Em comunicação dirigida ao Procurador-Geral Adjunto, a empresa explicou que a decisão tem carácter temporário e estratégico, rejeitando qualquer entendimento de ilegalidade ou violação das normas empresariais.
Segundo a Mozal, trata-se de uma medida operacional tomada de forma prudente, com o objectivo de proteger os activos, preservar as instalações e garantir condições para uma futura retoma da produção.
A posição surge depois de a PGR considerar que a medida poderia ser interpretada como suspensão da actividade, o que, de acordo com a legislação comercial, exigiria aprovação da Assembleia-Geral e dos accionistas. A empresa, no entanto, discorda dessa interpretação jurídica, defendendo que a decisão não significa abandono nem suspensão formal das actividades.

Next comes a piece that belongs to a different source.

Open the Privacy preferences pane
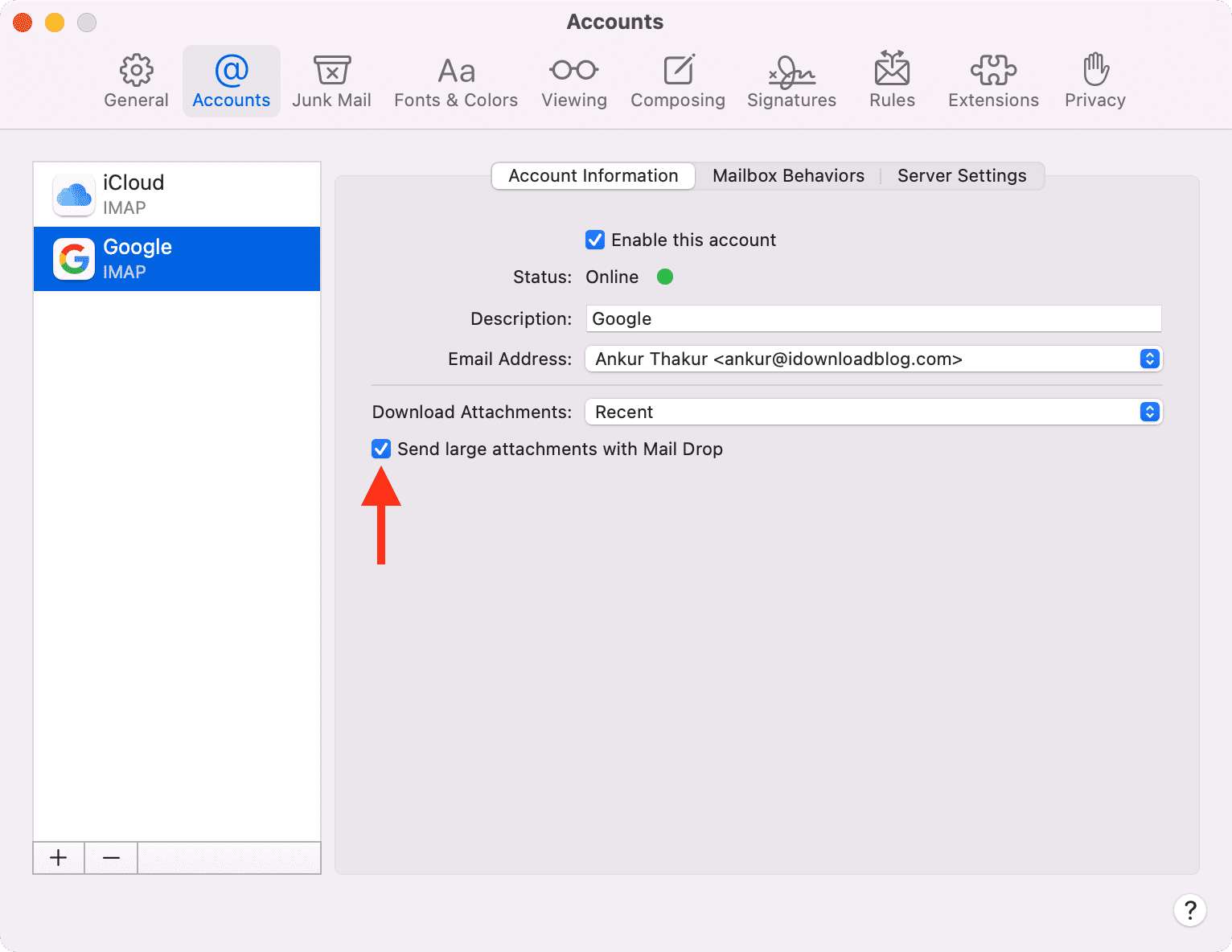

A Mozal afirma que continua activa do ponto de vista legal, mantendo a sua personalidade jurídica, os órgãos sociais em funcionamento e todas as responsabilidades legais e contratuais em vigor.
Apesar disso, a situação levanta preocupações quanto ao impacto económico e social, uma vez que a paralisação da fundição — principal área produtiva da empresa — pode representar, na prática, uma interrupção significativa da actividade industrial.
A empresa sustenta ainda que a decisão faz parte das competências da administração e não necessita de aprovação dos accionistas, acrescentando que os gestores têm o dever de tomar medidas que protejam os interesses da empresa, incluindo decisões temporárias de conservação e manutenção.
Outro ponto levantado pela Mozal refere-se a uma possível inconsistência na intimação da PGR, uma vez que o documento menciona factos de 2025 e 2026, mas está datado de março de 2025, situação que a empresa considera dever ser esclarecida para garantir segurança jurídica.
Apesar das divergências, a Mozal afirmou manter respeito pelas instituições do Estado moçambicano e manifestou disponibilidade para continuar a cooperar com a Procuradoria-Geral da República, reservando-se, no entanto, o direito de apresentar novos argumentos para defender a sua posição.
O diferendo entre a empresa e a PGR surge num momento considerado sensível para a economia nacional, tendo em conta a importância estratégica da indústria de alumínio para Moçambique.